Особое место среди «русских симпатий» Хемингуэя занимал Тургенев, которого он считал «величайшим из писателей, когда-либо творивших». Он «не написал самых выдающихся книг, но был великим писателем». Позднее в книге «Зеленые холмы Африки» Хемингуэй свидетельствовал: «Благодаря Тургеневу я сам был в России». Особенно высоко он ценил «Записки охотника» Тургенева за прекрасные описания охоты и картины степей. Хемингуэю был близок тургеневский принцип изображения внутреннего психологического состояния героя через детали, относящиеся к его портрету, внешнему облику, поведению. Это был хемингуэевский принцип объективности, исключающий «указующий авторский перст».

Ему нравился Чехов.
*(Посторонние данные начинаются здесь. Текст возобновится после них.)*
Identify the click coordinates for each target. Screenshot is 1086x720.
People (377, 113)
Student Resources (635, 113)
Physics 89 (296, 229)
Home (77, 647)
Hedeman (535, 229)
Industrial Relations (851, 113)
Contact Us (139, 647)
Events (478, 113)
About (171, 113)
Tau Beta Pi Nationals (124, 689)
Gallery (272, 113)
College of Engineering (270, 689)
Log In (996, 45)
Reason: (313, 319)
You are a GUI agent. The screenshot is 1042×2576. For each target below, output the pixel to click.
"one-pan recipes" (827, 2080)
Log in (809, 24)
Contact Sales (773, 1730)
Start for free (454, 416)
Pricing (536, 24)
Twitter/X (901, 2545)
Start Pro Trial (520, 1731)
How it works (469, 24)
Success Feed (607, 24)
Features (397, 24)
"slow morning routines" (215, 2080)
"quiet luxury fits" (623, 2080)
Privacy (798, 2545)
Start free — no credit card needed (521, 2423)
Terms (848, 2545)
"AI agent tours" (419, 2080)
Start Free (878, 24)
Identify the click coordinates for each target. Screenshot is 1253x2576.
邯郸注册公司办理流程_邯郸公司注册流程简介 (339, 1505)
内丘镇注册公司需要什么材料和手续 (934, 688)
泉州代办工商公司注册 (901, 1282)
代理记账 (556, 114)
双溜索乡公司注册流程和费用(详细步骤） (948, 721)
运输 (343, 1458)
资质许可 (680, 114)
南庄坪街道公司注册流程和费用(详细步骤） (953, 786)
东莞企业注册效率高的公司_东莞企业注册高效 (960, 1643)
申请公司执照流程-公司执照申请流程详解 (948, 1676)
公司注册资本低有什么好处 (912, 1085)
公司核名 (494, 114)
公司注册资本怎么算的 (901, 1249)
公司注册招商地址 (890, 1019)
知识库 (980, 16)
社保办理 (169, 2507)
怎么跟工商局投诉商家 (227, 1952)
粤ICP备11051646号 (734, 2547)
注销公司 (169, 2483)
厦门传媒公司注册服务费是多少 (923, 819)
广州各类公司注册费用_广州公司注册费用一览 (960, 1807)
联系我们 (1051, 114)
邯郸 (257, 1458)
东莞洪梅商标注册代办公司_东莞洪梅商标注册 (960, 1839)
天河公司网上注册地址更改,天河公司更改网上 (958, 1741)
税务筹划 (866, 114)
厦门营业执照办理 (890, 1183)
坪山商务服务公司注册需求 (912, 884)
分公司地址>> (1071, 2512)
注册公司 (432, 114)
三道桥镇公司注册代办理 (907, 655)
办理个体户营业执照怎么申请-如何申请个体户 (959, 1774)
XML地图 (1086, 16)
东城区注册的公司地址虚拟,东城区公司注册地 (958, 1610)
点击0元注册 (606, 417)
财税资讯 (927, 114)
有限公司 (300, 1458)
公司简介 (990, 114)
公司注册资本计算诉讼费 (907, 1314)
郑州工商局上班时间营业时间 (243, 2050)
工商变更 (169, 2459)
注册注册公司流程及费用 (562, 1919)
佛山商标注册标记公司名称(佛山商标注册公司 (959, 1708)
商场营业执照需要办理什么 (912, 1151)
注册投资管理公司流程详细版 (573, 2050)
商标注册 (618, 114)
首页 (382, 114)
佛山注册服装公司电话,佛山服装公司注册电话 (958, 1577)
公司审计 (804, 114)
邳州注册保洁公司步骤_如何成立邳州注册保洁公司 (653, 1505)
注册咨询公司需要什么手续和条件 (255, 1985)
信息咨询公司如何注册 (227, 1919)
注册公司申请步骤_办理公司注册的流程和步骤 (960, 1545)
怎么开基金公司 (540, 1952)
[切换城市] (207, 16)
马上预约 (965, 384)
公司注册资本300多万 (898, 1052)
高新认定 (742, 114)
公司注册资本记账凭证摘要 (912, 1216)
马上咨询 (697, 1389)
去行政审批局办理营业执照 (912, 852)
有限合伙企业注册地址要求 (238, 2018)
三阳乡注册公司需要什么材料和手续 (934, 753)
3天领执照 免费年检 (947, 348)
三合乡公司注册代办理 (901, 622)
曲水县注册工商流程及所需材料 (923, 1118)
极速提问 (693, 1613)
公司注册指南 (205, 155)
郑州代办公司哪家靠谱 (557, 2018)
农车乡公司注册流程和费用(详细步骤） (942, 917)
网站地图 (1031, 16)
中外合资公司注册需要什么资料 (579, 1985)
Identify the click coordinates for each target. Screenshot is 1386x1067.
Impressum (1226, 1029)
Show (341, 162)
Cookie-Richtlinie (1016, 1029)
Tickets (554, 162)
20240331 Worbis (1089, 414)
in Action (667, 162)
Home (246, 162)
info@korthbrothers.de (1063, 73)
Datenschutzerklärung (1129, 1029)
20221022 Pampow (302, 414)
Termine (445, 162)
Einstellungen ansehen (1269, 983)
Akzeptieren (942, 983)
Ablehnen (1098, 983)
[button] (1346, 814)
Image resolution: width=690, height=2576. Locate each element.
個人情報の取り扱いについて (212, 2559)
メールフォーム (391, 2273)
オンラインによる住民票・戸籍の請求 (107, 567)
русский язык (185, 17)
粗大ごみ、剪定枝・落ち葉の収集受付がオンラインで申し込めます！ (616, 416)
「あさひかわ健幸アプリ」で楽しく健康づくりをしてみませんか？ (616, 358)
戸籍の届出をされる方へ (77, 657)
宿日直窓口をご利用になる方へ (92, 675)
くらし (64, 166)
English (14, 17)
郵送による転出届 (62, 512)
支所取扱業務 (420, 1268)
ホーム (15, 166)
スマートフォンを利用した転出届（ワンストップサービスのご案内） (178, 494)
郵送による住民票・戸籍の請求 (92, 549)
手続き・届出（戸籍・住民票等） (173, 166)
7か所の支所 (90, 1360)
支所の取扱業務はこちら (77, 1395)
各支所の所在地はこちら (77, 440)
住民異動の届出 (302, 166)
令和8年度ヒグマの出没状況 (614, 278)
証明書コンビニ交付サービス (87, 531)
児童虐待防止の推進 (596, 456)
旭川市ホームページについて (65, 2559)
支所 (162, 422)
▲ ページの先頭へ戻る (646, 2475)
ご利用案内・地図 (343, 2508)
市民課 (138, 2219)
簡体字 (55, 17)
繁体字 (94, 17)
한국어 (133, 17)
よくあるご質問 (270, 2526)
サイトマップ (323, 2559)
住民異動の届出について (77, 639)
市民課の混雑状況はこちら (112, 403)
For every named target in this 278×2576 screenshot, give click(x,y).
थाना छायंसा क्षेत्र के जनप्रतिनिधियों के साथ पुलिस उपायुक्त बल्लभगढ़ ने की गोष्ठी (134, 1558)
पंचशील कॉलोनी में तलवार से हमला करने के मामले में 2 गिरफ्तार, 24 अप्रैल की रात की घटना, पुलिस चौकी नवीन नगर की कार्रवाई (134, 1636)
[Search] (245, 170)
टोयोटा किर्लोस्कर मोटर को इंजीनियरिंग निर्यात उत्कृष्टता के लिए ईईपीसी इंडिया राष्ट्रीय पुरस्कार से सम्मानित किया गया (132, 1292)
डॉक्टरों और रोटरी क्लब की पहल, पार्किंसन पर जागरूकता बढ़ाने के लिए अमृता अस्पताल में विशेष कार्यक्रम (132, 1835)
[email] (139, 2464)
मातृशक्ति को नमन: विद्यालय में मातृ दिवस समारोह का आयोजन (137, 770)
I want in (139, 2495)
Некоторые его рассказы «отдавали репортерством», но другие были «изумительны». У Достоевского он находил произведения, которым «веришь», и произведения, которым «не веришь». Но «Братьев Карамазовых» он неизменно включал в список обязательного чтения. Первое же место в этом списке Хемингуэй отдавал Л. Толстому, автору «Войны и мира» и «Анны Карениной».

Л. Толстой был для него одним из кумиров и своеобразным художественным эталоном. Он постоянно ссылался на Толстого и в своих интервью, и в письмах, упоминал в некоторых романах. Толстой был особенно близок Хемингуэю, потому что оба писателя участвовали в войне; американский не раз ссылался на автора «Войны и мира», чтобы подчеркнуть, сколь важен для писателя военный опыт. В книге «Зеленые холмы Африки» Хемингуэй так характеризует свои впечатления от чтения «Севастопольских рассказов»: «Книга эта очень молодая, и в ней есть прекрасное описание боя, когда французы идут на штурм бастионов, и я задумался о Толстом и о том огромном преимуществе, которое дает писателю военный опыт». В письме к критику Чарльзу Пуру в 1953 году он писал: «Лев Толстой был в Севастополе. Но не был при Бородино. В то время он вообще не родился. Но он мог все это вообразить, потому что прошел, как и все мы, через войну, через свой страшный Севастополь». Прочитав «Казаков», он называет их «очень хорошей повестью». Наиболее развернутую характеристику Толстому Хемингуэй дает в предисловии к антологии «Люди на войне» (1942): «Я не знаю никого, кто писал бы о войне лучше Толстого, его роман «Война и мир» настолько огромен и подавляющ, что из него можно выкроить любое количество битв и сражений — отрывки сохраняют свою силу и правду…» Вместе с тем Хемингуэй с его эстетикой, не приемлющей авторского объяснения событий, считал неорганичными пространные исторические и философские отступления в романе Толстого. «Я люблю «Войну и мир» за удивительное, глубокое и правдивое изображение войны и народа, но я никогда не доверял рассуждениям великого графа», — пишет он там же. А в одном из писем Хемингуэй задается риторическим вопросом: что было бы, если бы текст «Войны и мира» написал Тургенев, с его точки зрения несравненный мастер. Тургенева он называет «художником», а Толстого — «пророком».